Start of Supplied data

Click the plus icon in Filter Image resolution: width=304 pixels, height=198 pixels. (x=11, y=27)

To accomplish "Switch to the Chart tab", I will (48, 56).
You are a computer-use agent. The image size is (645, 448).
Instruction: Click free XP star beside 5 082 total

End of Supplied data
Start of Supplied data

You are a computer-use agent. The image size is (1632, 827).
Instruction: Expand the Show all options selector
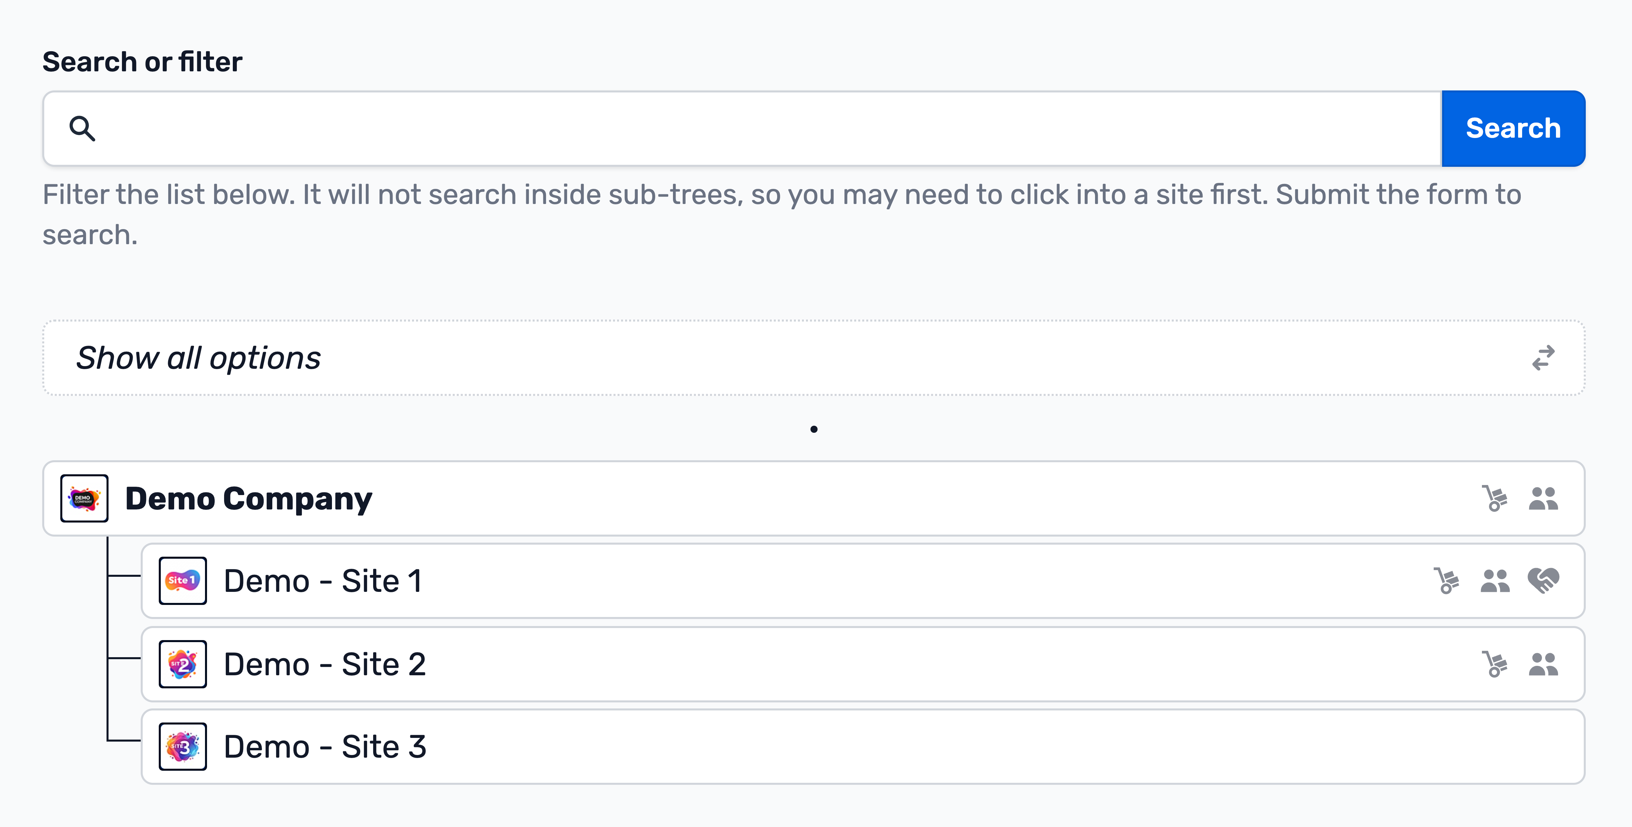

End of Supplied data

Task goal: For each line above that includes the word "agent", make a copy of that line.

Result of the exercise:
You are a computer-use agent. The image size is (645, 448).
You are a computer-use agent. The image size is (1632, 827).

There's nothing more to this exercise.